### Work item
The entries below are to be reproduced in full, exactly as written.

** Source material follows **

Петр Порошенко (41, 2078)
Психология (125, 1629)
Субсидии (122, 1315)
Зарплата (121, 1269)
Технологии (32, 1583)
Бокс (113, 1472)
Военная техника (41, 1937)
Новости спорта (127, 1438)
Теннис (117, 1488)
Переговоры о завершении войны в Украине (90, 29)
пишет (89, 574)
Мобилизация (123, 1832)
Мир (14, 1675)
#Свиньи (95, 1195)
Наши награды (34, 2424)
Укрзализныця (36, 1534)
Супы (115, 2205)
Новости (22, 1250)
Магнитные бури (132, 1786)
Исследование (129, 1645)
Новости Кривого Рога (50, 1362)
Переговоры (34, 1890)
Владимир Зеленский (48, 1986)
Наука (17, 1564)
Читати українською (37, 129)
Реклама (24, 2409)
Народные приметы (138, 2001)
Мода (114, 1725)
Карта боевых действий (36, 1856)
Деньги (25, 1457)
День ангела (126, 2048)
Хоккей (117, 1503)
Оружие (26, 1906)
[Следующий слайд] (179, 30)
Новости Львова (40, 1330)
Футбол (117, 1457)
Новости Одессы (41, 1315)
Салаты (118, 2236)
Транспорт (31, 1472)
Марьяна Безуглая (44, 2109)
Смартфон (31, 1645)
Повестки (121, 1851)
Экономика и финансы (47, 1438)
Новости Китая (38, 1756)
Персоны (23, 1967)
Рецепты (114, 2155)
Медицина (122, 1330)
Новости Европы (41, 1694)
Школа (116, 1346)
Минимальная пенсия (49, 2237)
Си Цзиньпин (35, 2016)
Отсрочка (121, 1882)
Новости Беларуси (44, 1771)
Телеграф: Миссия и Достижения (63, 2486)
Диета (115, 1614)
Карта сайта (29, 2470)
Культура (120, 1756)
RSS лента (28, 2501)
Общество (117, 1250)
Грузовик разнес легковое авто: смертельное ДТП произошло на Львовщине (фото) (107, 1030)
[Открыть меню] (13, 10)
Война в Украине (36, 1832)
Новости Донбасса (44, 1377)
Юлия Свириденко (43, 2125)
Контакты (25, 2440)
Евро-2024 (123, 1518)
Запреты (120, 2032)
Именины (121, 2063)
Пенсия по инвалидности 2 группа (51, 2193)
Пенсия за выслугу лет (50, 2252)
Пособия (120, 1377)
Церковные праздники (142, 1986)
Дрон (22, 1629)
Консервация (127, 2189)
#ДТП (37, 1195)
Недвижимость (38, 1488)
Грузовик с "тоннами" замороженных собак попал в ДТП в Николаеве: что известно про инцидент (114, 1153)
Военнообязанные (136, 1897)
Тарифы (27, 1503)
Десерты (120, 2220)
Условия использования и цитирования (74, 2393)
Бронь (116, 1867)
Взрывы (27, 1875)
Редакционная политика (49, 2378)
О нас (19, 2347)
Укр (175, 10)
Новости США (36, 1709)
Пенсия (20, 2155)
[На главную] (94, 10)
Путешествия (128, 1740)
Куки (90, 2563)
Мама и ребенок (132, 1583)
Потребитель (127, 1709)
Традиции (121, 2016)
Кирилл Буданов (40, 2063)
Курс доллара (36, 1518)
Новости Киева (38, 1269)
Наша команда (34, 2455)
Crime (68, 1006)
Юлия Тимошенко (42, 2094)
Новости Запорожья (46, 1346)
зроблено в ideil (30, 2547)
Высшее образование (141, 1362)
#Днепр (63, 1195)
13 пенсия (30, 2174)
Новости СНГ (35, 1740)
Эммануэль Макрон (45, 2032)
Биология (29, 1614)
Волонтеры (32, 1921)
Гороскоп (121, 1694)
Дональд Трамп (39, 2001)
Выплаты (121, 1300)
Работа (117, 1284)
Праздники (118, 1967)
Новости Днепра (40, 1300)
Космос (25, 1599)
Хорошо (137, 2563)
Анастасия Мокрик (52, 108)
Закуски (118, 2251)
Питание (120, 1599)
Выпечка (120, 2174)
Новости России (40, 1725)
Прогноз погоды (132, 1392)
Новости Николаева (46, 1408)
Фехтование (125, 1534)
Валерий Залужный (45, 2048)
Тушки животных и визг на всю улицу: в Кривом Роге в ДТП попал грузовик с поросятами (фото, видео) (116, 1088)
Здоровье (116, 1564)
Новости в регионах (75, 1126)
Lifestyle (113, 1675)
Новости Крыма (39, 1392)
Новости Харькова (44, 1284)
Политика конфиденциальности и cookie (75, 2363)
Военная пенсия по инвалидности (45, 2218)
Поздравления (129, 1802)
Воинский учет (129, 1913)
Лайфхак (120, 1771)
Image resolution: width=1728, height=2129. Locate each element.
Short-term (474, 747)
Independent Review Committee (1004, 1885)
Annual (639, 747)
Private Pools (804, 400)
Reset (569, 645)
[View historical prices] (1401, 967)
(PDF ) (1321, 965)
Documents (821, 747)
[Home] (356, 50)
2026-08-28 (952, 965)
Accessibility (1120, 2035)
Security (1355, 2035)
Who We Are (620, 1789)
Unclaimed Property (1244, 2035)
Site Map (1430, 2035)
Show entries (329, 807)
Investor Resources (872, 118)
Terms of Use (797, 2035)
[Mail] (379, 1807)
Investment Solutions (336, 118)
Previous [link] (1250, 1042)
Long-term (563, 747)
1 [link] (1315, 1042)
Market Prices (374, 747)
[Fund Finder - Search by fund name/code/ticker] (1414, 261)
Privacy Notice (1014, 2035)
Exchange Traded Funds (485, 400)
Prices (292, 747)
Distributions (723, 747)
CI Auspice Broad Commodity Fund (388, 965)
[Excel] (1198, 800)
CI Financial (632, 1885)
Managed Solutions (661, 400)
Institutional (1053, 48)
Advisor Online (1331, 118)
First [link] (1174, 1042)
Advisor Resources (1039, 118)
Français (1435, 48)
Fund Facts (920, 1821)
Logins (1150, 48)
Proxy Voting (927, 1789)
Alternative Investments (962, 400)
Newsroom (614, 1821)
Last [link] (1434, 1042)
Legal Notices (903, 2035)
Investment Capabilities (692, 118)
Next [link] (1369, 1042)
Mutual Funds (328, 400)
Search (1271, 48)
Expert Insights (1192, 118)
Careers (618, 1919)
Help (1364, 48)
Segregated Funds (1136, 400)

** End of Source material **

### Exercise answer
Петр Порошенко (41, 2078)
Психология (125, 1629)
Субсидии (122, 1315)
Зарплата (121, 1269)
Технологии (32, 1583)
Бокс (113, 1472)
Военная техника (41, 1937)
Новости спорта (127, 1438)
Теннис (117, 1488)
Переговоры о завершении войны в Украине (90, 29)
пишет (89, 574)
Мобилизация (123, 1832)
Мир (14, 1675)
#Свиньи (95, 1195)
Наши награды (34, 2424)
Укрзализныця (36, 1534)
Супы (115, 2205)
Новости (22, 1250)
Магнитные бури (132, 1786)
Исследование (129, 1645)
Новости Кривого Рога (50, 1362)
Переговоры (34, 1890)
Владимир Зеленский (48, 1986)
Наука (17, 1564)
Читати українською (37, 129)
Реклама (24, 2409)
Народные приметы (138, 2001)
Мода (114, 1725)
Карта боевых действий (36, 1856)
Деньги (25, 1457)
День ангела (126, 2048)
Хоккей (117, 1503)
Оружие (26, 1906)
[Следующий слайд] (179, 30)
Новости Львова (40, 1330)
Футбол (117, 1457)
Новости Одессы (41, 1315)
Салаты (118, 2236)
Транспорт (31, 1472)
Марьяна Безуглая (44, 2109)
Смартфон (31, 1645)
Повестки (121, 1851)
Экономика и финансы (47, 1438)
Новости Китая (38, 1756)
Персоны (23, 1967)
Рецепты (114, 2155)
Медицина (122, 1330)
Новости Европы (41, 1694)
Школа (116, 1346)
Минимальная пенсия (49, 2237)
Си Цзиньпин (35, 2016)
Отсрочка (121, 1882)
Новости Беларуси (44, 1771)
Телеграф: Миссия и Достижения (63, 2486)
Диета (115, 1614)
Карта сайта (29, 2470)
Культура (120, 1756)
RSS лента (28, 2501)
Общество (117, 1250)
Грузовик разнес легковое авто: смертельное ДТП произошло на Львовщине (фото) (107, 1030)
[Открыть меню] (13, 10)
Война в Украине (36, 1832)
Новости Донбасса (44, 1377)
Юлия Свириденко (43, 2125)
Контакты (25, 2440)
Евро-2024 (123, 1518)
Запреты (120, 2032)
Именины (121, 2063)
Пенсия по инвалидности 2 группа (51, 2193)
Пенсия за выслугу лет (50, 2252)
Пособия (120, 1377)
Церковные праздники (142, 1986)
Дрон (22, 1629)
Консервация (127, 2189)
#ДТП (37, 1195)
Недвижимость (38, 1488)
Грузовик с "тоннами" замороженных собак попал в ДТП в Николаеве: что известно про инцидент (114, 1153)
Военнообязанные (136, 1897)
Тарифы (27, 1503)
Десерты (120, 2220)
Условия использования и цитирования (74, 2393)
Бронь (116, 1867)
Взрывы (27, 1875)
Редакционная политика (49, 2378)
О нас (19, 2347)
Укр (175, 10)
Новости США (36, 1709)
Пенсия (20, 2155)
[На главную] (94, 10)
Путешествия (128, 1740)
Куки (90, 2563)
Мама и ребенок (132, 1583)
Потребитель (127, 1709)
Традиции (121, 2016)
Кирилл Буданов (40, 2063)
Курс доллара (36, 1518)
Новости Киева (38, 1269)
Наша команда (34, 2455)
Crime (68, 1006)
Юлия Тимошенко (42, 2094)
Новости Запорожья (46, 1346)
зроблено в ideil (30, 2547)
Высшее образование (141, 1362)
#Днепр (63, 1195)
13 пенсия (30, 2174)
Новости СНГ (35, 1740)
Эммануэль Макрон (45, 2032)
Биология (29, 1614)
Волонтеры (32, 1921)
Гороскоп (121, 1694)
Дональд Трамп (39, 2001)
Выплаты (121, 1300)
Работа (117, 1284)
Праздники (118, 1967)
Новости Днепра (40, 1300)
Космос (25, 1599)
Хорошо (137, 2563)
Анастасия Мокрик (52, 108)
Закуски (118, 2251)
Питание (120, 1599)
Выпечка (120, 2174)
Новости России (40, 1725)
Прогноз погоды (132, 1392)
Новости Николаева (46, 1408)
Фехтование (125, 1534)
Валерий Залужный (45, 2048)
Тушки животных и визг на всю улицу: в Кривом Роге в ДТП попал грузовик с поросятами (фото, видео) (116, 1088)
Здоровье (116, 1564)
Новости в регионах (75, 1126)
Lifestyle (113, 1675)
Новости Крыма (39, 1392)
Новости Харькова (44, 1284)
Политика конфиденциальности и cookie (75, 2363)
Военная пенсия по инвалидности (45, 2218)
Поздравления (129, 1802)
Воинский учет (129, 1913)
Лайфхак (120, 1771)
Image resolution: width=1728, height=2129. Locate each element.
Short-term (474, 747)
Independent Review Committee (1004, 1885)
Annual (639, 747)
Private Pools (804, 400)
Reset (569, 645)
[View historical prices] (1401, 967)
(PDF ) (1321, 965)
Documents (821, 747)
[Home] (356, 50)
2026-08-28 (952, 965)
Accessibility (1120, 2035)
Security (1355, 2035)
Who We Are (620, 1789)
Unclaimed Property (1244, 2035)
Site Map (1430, 2035)
Show entries (329, 807)
Investor Resources (872, 118)
Terms of Use (797, 2035)
[Mail] (379, 1807)
Investment Solutions (336, 118)
Previous [link] (1250, 1042)
Long-term (563, 747)
1 [link] (1315, 1042)
Market Prices (374, 747)
[Fund Finder - Search by fund name/code/ticker] (1414, 261)
Privacy Notice (1014, 2035)
Exchange Traded Funds (485, 400)
Prices (292, 747)
Distributions (723, 747)
CI Auspice Broad Commodity Fund (388, 965)
[Excel] (1198, 800)
CI Financial (632, 1885)
Managed Solutions (661, 400)
Institutional (1053, 48)
Advisor Online (1331, 118)
First [link] (1174, 1042)
Advisor Resources (1039, 118)
Français (1435, 48)
Fund Facts (920, 1821)
Logins (1150, 48)
Proxy Voting (927, 1789)
Alternative Investments (962, 400)
Newsroom (614, 1821)
Last [link] (1434, 1042)
Legal Notices (903, 2035)
Investment Capabilities (692, 118)
Next [link] (1369, 1042)
Mutual Funds (328, 400)
Search (1271, 48)
Expert Insights (1192, 118)
Careers (618, 1919)
Help (1364, 48)
Segregated Funds (1136, 400)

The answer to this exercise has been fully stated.